━━━━━ SELECTED TEXT ━━━━━

An Educator's Reference Desk Lesson Plan
Date: June 4, 1998
Grade Level(s): 6, 7, 8
Subject(s):
Objectives:
Students will attempt to:
Overview:
This lesson works well at the end of a solar system unit towards the end of school and is especially good for a science fair project. The main reference is a booklet called "Rockets Away," published by the Ohio State University Cooperative Extension.
Materials:
Students take notes on the following: (2 one-hour class periods)
I. History
A. 1200 AD- Used in the Middle East. Called "Chinese Fire Arrows"
Made of tubes stuffed with gun powder that when ignited,
exploded and produced hot gasses that pushed the rockets into flight.
B. 1687, Sir Isaac Newton published a book of principles which have
become known as Newton's Laws of Motion.
C. Only since the 1700's, have rocket experimenters actually
understood the scientific principles behind the motion of rockets.
D. Rockets were used in the War of 1812, which inspired the Star Spangled Banner
II. Newton's Laws
A. First Law
Objects at rest will stay at rest, or objects in motion will stay in motion, unless
acted upon by an unbalanced force. (see page 6-7)
B. Second Law
The acceleration of an object is directly related to the force exerted on that
object and oppositely related to the mass of that object. (see page 8 )
C. Third Law
For every action, there is always an opposite and equal reaction. (see page 9)
III. Rocket Launch
A. For a rocket to lift off, force must be exerted. (First Law)

━━━━━ RECORDS ━━━━━

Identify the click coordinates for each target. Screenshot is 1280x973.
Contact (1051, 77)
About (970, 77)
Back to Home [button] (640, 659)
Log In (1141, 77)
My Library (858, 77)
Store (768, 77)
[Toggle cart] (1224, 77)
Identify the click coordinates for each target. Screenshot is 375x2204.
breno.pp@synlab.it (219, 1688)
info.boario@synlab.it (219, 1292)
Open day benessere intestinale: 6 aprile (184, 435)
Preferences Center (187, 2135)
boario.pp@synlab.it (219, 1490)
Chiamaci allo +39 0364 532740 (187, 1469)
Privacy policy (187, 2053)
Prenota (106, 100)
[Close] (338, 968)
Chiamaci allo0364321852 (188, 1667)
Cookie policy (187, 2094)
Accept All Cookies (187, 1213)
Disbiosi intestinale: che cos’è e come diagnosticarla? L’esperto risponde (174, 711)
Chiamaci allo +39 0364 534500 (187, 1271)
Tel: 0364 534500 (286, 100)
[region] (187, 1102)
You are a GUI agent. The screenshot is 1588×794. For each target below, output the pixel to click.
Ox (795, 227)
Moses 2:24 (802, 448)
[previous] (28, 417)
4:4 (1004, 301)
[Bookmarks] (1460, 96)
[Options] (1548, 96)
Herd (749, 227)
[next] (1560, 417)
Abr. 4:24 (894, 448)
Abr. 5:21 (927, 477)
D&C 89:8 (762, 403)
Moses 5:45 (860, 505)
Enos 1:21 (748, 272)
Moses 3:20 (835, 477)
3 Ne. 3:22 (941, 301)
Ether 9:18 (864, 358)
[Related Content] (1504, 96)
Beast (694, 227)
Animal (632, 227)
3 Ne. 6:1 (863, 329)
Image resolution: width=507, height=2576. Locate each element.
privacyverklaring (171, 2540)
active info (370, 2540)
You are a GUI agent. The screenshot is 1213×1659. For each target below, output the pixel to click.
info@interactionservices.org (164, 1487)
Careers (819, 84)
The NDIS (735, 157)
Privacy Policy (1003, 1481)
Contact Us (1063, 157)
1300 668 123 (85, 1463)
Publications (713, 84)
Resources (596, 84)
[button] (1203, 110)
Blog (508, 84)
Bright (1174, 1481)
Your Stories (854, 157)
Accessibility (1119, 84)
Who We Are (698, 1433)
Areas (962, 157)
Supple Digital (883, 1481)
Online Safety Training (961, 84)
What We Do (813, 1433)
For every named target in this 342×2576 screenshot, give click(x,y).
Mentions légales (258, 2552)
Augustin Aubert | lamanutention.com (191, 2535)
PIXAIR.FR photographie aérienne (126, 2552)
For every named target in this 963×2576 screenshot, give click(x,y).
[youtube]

━━━━━

**TASK TO CARRY OUT**.
Summarize the rocket lesson plan above in two sentences.

**TASK RESULT**.
This lesson plan for grades 6 through 8 fits the end of a solar system unit, works well as a science fair project, and draws mainly on the booklet "Rockets Away" from the Ohio State University Cooperative Extension. Over two one-hour class periods, students take notes on the history of rockets, from gunpowder-filled "Chinese Fire Arrows" to their use in the War of 1812, then on Newton's three Laws of Motion and the force a rocket needs to lift off.